O painel consultivo quântico da Coinbase está encorajando os programadores de blockchain a começarem a se organizar para um futuro pós-quântico desde já, sustentando que as tarefas técnicas de atualização do Bitcoin, do Ethereum e de outras plataformas não devem aguardar por um consenso sobre como lidar com moedas frágeis ou abandonadas.
Em um novo documento publicado na quinta-feira (11), o grupo destacou uma das questões mais polêmicas que a indústria tem pela frente: o que fazer com as criptomoedas que permanecem em endereços desprotegidos contra possíveis ataques quânticos.
“Nenhum computador quântico tem capacidade para violar a criptografia blockchain atualmente”, mencionou o grupo. “No entanto, os prazos são incertos, e a comunidade criptográfica deve começar a se preparar imediatamente, ao invés de gastar tempo debatendo quando a ameaça se materializará.”
Inaugurado em janeiro, o Conselho Consultivo Independente de Computação Quântica e Blockchain da Coinbase reúne estudiosos da academia e da indústria, incluindo representantes da Universidade de Stanford, da Universidade do Texas em Austin, da Fundação Ethereum, da Eigen Labs, da Universidade Bar-Ilan e da UC Santa Barbara, para pesquisar os riscos quânticos nas redes blockchain.
O relatório surge enquanto especialistas alertam que um “computador quântico criptograficamente relevante” — um com poder suficiente para decifrar as assinaturas digitais de curva elíptica que protegem o Bitcoin, o Ethereum e outras grandes blockchains — tem grande probabilidade de existir já em 2030.
Segundo o painel consultivo, a questão pode impactar milhões de Bitcoins mantidos em endereços antigos, nos quais as chaves públicas já foram expostas, deixando-os vulneráveis a futuros ataques quânticos.
“Muitos desses Bitcoins são considerados moedas de Satoshi ou fundos cujos donos perderam o acesso há bastante tempo”, relataram. “Com considerações sobre a reutilização de endereços em outros formatos, cerca de 7 milhões de Bitcoins ao todo são atualmente suscetíveis a ataques quânticos.”
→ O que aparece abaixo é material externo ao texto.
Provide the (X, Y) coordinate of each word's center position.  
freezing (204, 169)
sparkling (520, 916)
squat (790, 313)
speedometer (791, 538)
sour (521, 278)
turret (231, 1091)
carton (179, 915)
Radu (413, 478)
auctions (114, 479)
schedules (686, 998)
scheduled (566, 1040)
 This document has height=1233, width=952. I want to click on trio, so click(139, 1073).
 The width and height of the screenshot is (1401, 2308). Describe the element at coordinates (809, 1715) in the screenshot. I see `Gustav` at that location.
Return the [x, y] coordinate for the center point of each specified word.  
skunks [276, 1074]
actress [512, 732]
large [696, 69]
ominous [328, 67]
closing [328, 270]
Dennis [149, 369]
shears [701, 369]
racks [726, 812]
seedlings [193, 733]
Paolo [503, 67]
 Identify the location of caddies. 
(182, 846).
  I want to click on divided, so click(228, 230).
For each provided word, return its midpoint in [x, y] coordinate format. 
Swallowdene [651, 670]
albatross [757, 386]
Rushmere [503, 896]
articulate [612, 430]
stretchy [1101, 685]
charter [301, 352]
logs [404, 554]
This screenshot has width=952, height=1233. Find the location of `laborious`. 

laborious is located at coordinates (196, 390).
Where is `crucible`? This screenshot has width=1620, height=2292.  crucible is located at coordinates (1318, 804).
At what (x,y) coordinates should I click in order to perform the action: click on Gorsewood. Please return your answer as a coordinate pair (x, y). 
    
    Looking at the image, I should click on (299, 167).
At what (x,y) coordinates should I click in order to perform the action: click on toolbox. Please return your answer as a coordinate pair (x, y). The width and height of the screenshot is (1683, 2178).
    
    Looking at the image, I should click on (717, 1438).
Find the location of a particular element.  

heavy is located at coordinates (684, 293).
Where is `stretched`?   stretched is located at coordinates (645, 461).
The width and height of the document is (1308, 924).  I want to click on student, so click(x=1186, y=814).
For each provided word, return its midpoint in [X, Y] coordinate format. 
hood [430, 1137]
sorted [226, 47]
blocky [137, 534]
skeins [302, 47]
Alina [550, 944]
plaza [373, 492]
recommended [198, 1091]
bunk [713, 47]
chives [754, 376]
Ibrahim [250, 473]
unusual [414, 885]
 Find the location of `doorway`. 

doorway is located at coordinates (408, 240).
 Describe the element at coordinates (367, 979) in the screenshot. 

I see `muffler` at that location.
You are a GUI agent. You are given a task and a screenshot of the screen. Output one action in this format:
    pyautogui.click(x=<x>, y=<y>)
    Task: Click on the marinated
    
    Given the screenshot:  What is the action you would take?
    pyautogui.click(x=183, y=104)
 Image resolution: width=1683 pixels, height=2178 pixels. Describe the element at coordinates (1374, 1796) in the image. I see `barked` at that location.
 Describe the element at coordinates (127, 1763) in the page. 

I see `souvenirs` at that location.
O relatório sugere três alternativas para as moedas que não forem transferidas para endereços seguros contra ataques quânticos. Em primeiro lugar, congelá-las (ou eliminá-las) definitivamente após um determinado prazo. Em segundo lugar, não tomar nenhuma ação e permitir que os usuários decidam por si mesmos, acrescentando que “forçar a eliminação das moedas compromete os direitos de propriedade e cria um precedente para intervenções a nível de rede que entram em conflito com os princípios fundamentais do Bitcoin”. Em terceiro lugar, adotar medidas intermediárias, como restringir a quantidade de moedas vulneráveis que podem ser transferidas por bloco ou aceitar provas criptográficas especiais no lugar de assinaturas tradicionais, e permitir que os usuários “se comprometam previamente com as transferências sem mover publicamente os fundos ainda”.
“Enfatizamos que as propostas mencionadas são complementares; não há motivo para não implementar mais de uma ou todas elas, já que cada uma apresenta suas próprias vantagens”, explicaram.
O debate surge à medida que as principais redes blockchain começam a se organizar para um futuro pós-quântico.
Em janeiro, a Fundação Ethereum criou uma equipe para coordenar a transição do Ethereum para uma segurança pós-quântica e explorou a substituição das assinaturas dos validadores e das carteiras por alternativas resistentes a ataques quânticos. Isso foi seguido em fevereiro pelo cofundador da Ethereum, Vitalik Buterin, que delineou um plano de atualização quântica.
Em abril, o conselho consultivo da Coinbase alertou que as redes proof-of-stake, incluindo o Ethereum e a Solana, podem ser particularmente vulneráveis a futuros ataques quânticos, já que as assinaturas dos validadores usadas para proteger essas blockchains dependem de criptografia que computadores quânticos podem, eventualmente, desvendar.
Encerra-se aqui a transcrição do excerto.